**Set problem:**
Reproduce verbatim the records between the line holding "REGIN (135, 63)" and the line holding "Преобразователь давления для жидкостей и газов, 0-100 kПа, 0-10В", inclusive.
- - - - - - -
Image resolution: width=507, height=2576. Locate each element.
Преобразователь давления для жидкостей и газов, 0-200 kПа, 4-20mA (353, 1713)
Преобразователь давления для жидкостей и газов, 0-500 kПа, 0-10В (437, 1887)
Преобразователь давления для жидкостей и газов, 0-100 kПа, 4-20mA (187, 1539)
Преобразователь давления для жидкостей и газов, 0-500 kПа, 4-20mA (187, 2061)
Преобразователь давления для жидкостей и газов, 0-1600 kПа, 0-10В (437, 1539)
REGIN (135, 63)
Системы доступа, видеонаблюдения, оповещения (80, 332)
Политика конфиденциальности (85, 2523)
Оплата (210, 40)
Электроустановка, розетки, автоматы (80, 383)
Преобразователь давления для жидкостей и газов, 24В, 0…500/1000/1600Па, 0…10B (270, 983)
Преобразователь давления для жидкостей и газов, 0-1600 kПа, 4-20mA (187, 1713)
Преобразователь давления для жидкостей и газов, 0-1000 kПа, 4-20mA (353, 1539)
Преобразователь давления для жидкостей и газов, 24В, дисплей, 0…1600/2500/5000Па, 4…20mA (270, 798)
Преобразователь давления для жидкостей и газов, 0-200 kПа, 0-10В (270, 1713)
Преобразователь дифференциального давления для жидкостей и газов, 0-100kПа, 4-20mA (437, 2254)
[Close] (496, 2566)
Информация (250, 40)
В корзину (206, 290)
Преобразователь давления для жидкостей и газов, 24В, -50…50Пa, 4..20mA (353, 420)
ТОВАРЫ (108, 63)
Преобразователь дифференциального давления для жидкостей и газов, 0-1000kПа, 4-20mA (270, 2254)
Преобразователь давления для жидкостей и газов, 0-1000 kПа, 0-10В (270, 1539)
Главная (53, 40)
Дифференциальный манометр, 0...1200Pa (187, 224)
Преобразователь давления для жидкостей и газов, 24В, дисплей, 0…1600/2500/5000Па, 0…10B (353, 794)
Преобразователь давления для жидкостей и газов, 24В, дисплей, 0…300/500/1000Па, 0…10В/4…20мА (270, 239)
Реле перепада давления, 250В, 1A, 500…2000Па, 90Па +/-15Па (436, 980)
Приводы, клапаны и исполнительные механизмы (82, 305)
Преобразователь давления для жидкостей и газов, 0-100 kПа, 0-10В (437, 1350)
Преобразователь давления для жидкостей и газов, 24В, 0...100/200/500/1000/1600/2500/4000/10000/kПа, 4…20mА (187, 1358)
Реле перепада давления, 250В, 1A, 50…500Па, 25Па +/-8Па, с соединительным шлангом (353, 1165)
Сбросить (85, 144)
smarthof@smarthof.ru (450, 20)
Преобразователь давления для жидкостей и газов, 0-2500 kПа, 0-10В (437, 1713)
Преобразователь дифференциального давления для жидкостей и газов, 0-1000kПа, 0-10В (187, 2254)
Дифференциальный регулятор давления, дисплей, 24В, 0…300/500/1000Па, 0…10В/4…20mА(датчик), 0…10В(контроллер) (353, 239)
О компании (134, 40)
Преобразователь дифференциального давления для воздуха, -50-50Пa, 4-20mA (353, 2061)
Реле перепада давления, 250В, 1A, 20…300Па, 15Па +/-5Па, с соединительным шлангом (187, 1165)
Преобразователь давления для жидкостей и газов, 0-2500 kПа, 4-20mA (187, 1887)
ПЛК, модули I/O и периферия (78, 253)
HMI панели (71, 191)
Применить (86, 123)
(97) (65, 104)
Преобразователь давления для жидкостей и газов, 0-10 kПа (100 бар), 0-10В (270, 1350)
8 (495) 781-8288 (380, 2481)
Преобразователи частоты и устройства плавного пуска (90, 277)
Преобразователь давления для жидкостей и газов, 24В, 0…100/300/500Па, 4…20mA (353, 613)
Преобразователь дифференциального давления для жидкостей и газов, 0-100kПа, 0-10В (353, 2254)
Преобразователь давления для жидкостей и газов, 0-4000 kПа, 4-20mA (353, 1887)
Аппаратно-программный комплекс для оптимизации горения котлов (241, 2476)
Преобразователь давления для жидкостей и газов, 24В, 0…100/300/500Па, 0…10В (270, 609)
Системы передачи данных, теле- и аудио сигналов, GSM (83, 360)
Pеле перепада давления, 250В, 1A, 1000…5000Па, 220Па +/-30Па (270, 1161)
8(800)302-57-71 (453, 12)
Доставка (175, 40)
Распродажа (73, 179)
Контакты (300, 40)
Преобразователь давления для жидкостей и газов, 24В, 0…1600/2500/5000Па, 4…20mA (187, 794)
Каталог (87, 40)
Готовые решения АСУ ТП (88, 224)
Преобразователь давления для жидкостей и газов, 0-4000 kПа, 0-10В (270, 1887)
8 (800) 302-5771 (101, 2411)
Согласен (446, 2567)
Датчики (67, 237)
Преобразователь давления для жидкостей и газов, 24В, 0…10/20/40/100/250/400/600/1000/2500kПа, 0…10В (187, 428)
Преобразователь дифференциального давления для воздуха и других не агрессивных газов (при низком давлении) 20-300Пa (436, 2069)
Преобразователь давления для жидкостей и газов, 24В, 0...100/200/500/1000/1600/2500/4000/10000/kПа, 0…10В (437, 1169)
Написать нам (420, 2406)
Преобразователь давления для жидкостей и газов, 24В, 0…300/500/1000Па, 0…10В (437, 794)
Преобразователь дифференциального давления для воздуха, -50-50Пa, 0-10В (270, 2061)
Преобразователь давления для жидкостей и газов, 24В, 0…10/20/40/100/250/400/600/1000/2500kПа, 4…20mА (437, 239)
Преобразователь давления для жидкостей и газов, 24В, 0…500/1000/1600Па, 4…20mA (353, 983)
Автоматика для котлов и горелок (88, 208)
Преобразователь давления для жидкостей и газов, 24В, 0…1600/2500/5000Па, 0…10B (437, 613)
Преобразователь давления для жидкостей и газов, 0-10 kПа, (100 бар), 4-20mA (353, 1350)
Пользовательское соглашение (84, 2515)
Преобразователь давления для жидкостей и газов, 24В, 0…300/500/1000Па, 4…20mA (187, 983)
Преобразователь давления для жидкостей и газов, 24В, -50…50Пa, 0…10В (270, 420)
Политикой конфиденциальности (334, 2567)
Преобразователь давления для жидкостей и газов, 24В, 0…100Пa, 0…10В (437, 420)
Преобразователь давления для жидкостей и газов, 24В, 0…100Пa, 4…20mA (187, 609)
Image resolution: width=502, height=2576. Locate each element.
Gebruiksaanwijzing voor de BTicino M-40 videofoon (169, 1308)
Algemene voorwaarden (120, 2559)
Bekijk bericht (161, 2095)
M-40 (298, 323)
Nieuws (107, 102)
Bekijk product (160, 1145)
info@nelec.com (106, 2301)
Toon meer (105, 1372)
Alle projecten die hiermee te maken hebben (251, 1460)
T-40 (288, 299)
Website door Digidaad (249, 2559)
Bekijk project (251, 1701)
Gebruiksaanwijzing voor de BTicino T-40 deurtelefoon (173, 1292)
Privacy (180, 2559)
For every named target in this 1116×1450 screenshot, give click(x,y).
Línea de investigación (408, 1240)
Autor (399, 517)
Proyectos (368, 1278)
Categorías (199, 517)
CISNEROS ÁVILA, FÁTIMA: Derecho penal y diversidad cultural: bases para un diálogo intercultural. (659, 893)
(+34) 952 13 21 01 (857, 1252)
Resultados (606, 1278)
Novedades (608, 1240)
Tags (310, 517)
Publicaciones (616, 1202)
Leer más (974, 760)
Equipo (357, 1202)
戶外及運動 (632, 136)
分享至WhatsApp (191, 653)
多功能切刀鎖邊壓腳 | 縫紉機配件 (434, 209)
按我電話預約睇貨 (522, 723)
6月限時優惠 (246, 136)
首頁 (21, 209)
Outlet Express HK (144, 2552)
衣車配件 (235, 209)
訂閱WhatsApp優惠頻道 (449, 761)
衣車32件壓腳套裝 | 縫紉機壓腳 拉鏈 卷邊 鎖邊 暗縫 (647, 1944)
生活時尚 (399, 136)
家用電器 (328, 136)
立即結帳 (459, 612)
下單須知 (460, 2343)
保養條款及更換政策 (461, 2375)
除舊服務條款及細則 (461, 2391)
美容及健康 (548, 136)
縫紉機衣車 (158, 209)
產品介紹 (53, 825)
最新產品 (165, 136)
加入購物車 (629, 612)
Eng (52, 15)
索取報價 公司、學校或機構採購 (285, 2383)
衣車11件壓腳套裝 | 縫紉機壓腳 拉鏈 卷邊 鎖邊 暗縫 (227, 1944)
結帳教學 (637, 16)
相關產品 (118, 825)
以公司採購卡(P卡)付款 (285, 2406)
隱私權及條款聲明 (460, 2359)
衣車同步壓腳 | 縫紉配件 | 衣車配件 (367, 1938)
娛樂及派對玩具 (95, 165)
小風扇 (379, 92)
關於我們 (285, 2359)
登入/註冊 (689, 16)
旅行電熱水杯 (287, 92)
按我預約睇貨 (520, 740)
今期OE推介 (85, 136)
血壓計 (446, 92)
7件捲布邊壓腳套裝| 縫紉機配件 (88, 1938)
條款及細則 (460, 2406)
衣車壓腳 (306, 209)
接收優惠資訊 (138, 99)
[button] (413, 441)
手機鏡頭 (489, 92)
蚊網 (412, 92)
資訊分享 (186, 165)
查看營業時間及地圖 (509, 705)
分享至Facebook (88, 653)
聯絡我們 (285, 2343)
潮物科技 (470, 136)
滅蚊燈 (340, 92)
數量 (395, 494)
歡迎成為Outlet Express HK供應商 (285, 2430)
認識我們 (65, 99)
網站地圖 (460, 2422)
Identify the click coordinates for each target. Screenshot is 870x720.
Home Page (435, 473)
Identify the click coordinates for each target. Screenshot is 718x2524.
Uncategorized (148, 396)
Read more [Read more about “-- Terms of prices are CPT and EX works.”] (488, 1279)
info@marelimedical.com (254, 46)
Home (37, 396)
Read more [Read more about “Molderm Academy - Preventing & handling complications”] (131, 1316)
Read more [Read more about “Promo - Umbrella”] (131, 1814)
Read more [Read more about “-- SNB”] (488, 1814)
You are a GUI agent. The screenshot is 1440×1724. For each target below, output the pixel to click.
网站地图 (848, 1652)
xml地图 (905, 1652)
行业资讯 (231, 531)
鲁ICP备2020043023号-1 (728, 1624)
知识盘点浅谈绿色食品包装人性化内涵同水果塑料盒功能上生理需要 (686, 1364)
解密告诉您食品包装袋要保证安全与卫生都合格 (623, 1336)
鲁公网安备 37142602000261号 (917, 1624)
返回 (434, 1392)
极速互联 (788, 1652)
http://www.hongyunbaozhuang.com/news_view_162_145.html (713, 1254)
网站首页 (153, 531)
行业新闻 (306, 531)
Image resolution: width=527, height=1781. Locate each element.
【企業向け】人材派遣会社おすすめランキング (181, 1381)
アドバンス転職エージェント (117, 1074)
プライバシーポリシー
- - - - - - -
**Written solution:**
REGIN (135, 63)
Системы доступа, видеонаблюдения, оповещения (80, 332)
Политика конфиденциальности (85, 2523)
Оплата (210, 40)
Электроустановка, розетки, автоматы (80, 383)
Преобразователь давления для жидкостей и газов, 24В, 0…500/1000/1600Па, 0…10B (270, 983)
Преобразователь давления для жидкостей и газов, 0-1600 kПа, 4-20mA (187, 1713)
Преобразователь давления для жидкостей и газов, 0-1000 kПа, 4-20mA (353, 1539)
Преобразователь давления для жидкостей и газов, 24В, дисплей, 0…1600/2500/5000Па, 4…20mA (270, 798)
Преобразователь давления для жидкостей и газов, 0-200 kПа, 0-10В (270, 1713)
Преобразователь дифференциального давления для жидкостей и газов, 0-100kПа, 4-20mA (437, 2254)
[Close] (496, 2566)
Информация (250, 40)
В корзину (206, 290)
Преобразователь давления для жидкостей и газов, 24В, -50…50Пa, 4..20mA (353, 420)
ТОВАРЫ (108, 63)
Преобразователь дифференциального давления для жидкостей и газов, 0-1000kПа, 4-20mA (270, 2254)
Преобразователь давления для жидкостей и газов, 0-1000 kПа, 0-10В (270, 1539)
Главная (53, 40)
Дифференциальный манометр, 0...1200Pa (187, 224)
Преобразователь давления для жидкостей и газов, 24В, дисплей, 0…1600/2500/5000Па, 0…10B (353, 794)
Преобразователь давления для жидкостей и газов, 24В, дисплей, 0…300/500/1000Па, 0…10В/4…20мА (270, 239)
Реле перепада давления, 250В, 1A, 500…2000Па, 90Па +/-15Па (436, 980)
Приводы, клапаны и исполнительные механизмы (82, 305)
Преобразователь давления для жидкостей и газов, 0-100 kПа, 0-10В (437, 1350)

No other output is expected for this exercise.